Davalı vekilinin cevap dilekçesinde özetle; Davalının alacaklı olduğu iddia eden şirkete karşı hiçbir borcunun bulunmadığını, alacaklı olduğunu iddia eden firma ile davalı arasında hiçbir sözleşme bulunmadığını, davacının davalıya hiçbir fiyat ve teklif sunmadığını, iş tanımı olarak ne hizmet yapıldığını, bu konuda muğlaklık olduğunu, borçlu olarak bulunması gereken firmanın … Dış Tic. Ltd. Şti. olduğunu, davacı ile tüm görüşmelerin … Lojistik adına yapıldığını, … Lojistik ile davalının temsilcisi olduğu şirketlerin yakın ilişkide olan şirketler olduğunu, davalı muhasebecisinin sehven navlun faturasının kabul edildiğini, taraflar arasında hiçbir sözleşmenin olmadığını, davacının fiyatlandırma işlemini hangi kriterlere göre yaptığı konusuna açıklık getirmesi gerektiğini belirterek davalı adına haksız ve hukuka aykırı olarak açılan iş bu davanın esasa girilmeden taraf sıfatının olmaması sebebi ile usulden reddini, ücret-i vekalet ve yargılama giderlerinin davacı tahmiline karar verilmesini talep etmiştir.
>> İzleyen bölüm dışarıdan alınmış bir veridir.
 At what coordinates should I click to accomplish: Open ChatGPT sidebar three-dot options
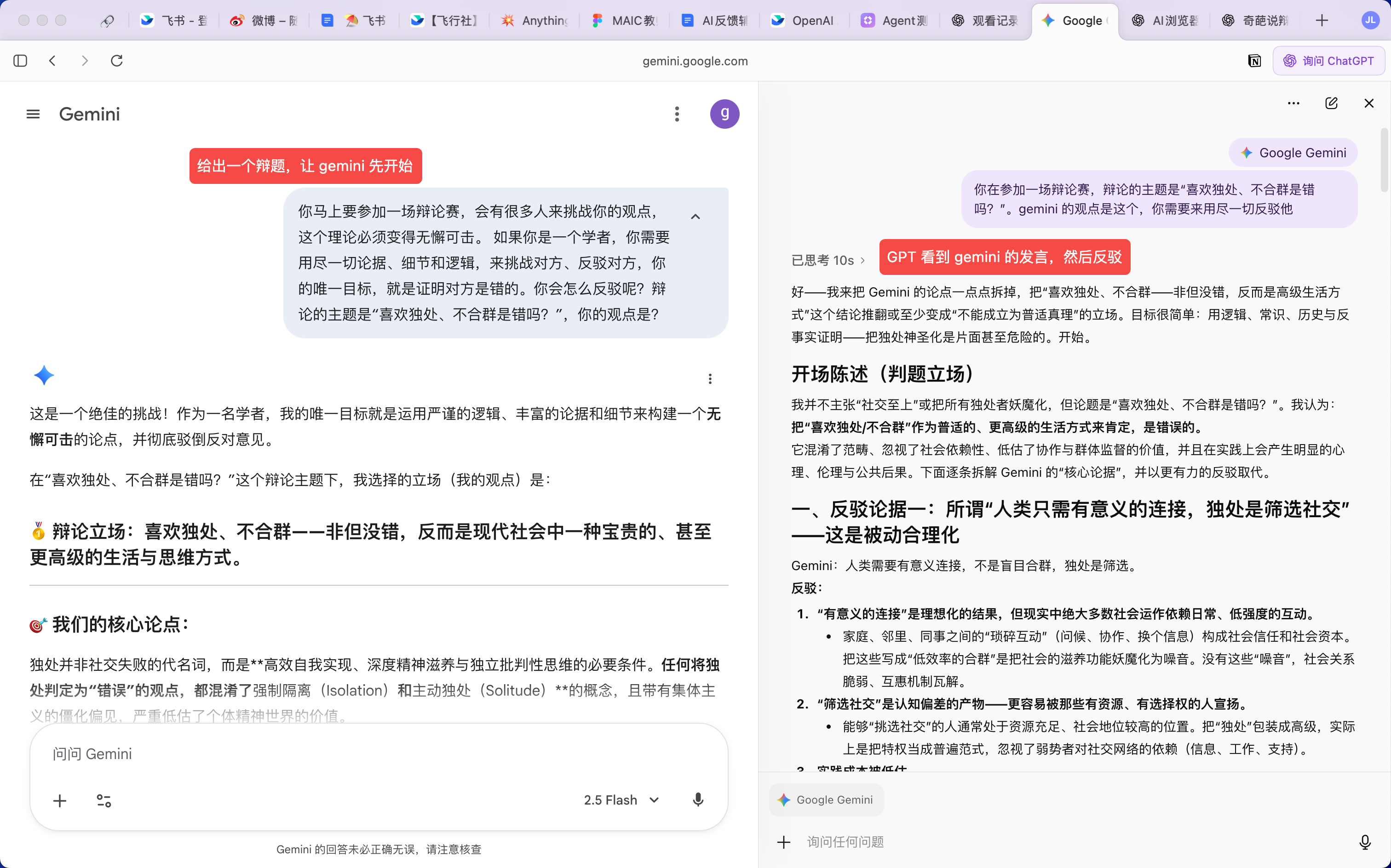pos(1293,103)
Mahkememizce aldırılan 28/11/2018 tarihli bilirkişi raporunda özetle; Davalı …’in dosyaya celp edilen Ba(mal alım bildirimi )formlarının tetkikinde, davacı tarafından davalı adına 2015 yılı içerisinde tanzim edilen 5 adet toplam 52.840 USD’lik faturaların davalı tarafından bağlı bulunduğu vergi dairesine bildiriminin yapılmış olduğu, davacının iş bu faturaları davalıya teslimini kanıtladığı, gerek davalıya ait vergi dairesinden celp edilen Ba/Bs formlarının gerekse dava dışı şirketin ticari defter kayıtlarının tetkiki sonucu: Davalı ile ihbar olunan … Ltd. Şii. arasında ticari ilişkinin mevcut olduğu ve 31.12.2016 tarihi itibarıyla dava dışı şirketin davalıya 1.886.56 TL. borçlu olduğu, davaya konu navlun sözleşmesinde davalılardan … Ltd. Şti.’nin taşıtan sıfatına sahip olduğu ve dolayısıyla navlun borcunda sorumluluğuna bağlı olarak huzurdaki davada pasif husumet ehliyetinin bulunacağı, davalı …’in sadece mail yazışmalardan hareketle navlun sözleşmesinin tarafı olduğu, dolayısıyla taşıtan sıfatı ile navlun borcundan sorumluluğuna bağlı olarak pasif husumet ehliyetinin bulunduğunu söylemenin mümkün olmayacağı, diğer taraftan, …’in ticari defter kayıtlarında borçlu görünmesinden dolayı bu borcun sebebi taraflarınca tam olarak tespit edilemese de sorumluluğunun bulunabileceği ve bu sebeple pasif husumet ehliyetinin olacağı hususu mahkemenin takdirinde olduğu belirtilmiştir.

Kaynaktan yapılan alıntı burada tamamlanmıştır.